Gibbs sampling

1 Introduction to the model

We want to estimate the unknown parameters \(\mu\) and \(\sigma\) of a normal distribution. We will use the following model: \[ \begin{align} &y = \mu + \varepsilon \\ &\varepsilon \sim \mathcal{N}(0, \sigma) \\ \end{align} \]

and the following priors: \[ \begin{align} &\mu \sim \mathcal{N}(0, 5) \\ &\sigma \sim \mathcal{N}_+(0, 2) \end{align} \]

2 Gibbs sampling

2.1 Load packages

We will use the CairoMakie package for plotting and the Distributions package for generating data and calculating the likelihood.
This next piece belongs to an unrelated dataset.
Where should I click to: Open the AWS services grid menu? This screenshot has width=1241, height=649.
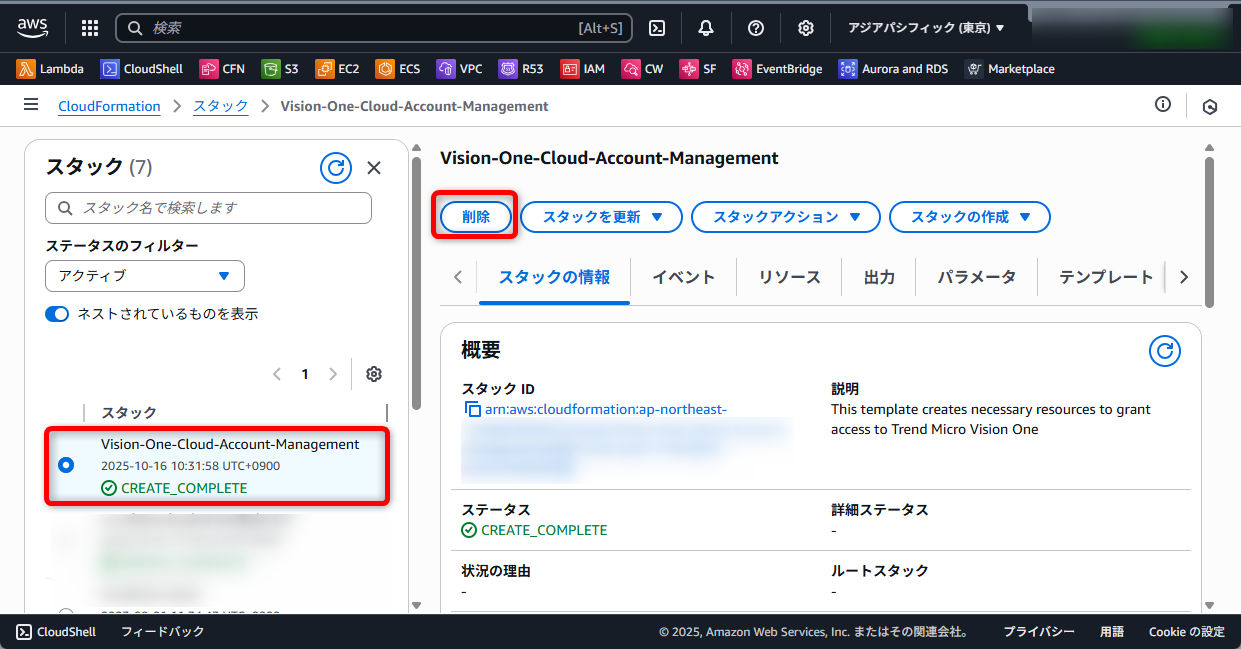(x=90, y=28)
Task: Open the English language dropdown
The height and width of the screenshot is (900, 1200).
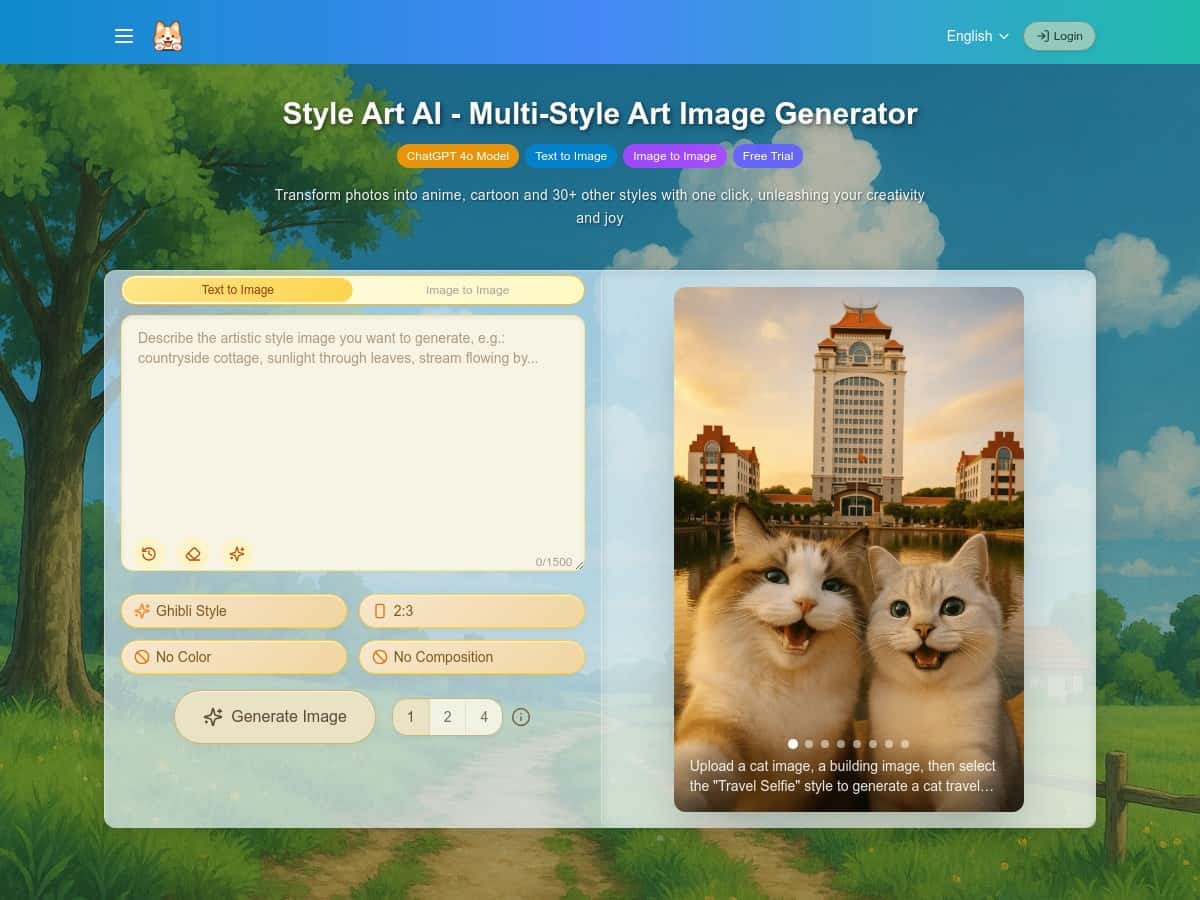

We will also use the MCMCChains package for checking the convergence of the chains.

Code
using CairoMakie
using Distributions
using MCMCChains

set_theme!(
    fontsize=18,
    Axis=(xgridvisible=false, ygridvisible=false,
          topspinevisible=false, rightspinevisible=false),
)

2.2 Generate data

We generate 500 data points from a normal distribution with the true parameters \(\mu = 5\) and \(\sigma = 2\):

μ, σ = 5, 2
y = rand(Normal(μ, σ), 500)
hist(y)

2.3 Sampling

We start with random values for \(\mu\) and \(\sigma\) from the prior distributions. For each step, we either sample \(\mu\) or \(\sigma\) and keep the other parameter constant. The method is a special calse of the Metropolis-Hastings algorithm.

nchains = 6
nsamples = 5_000
burnin = nsamples ÷ 2
θ = zeros(2, nsamples, nchains)

μ_prior = Normal(0, 5)
σ_prior = truncated(Normal(0, 2); lower = 0)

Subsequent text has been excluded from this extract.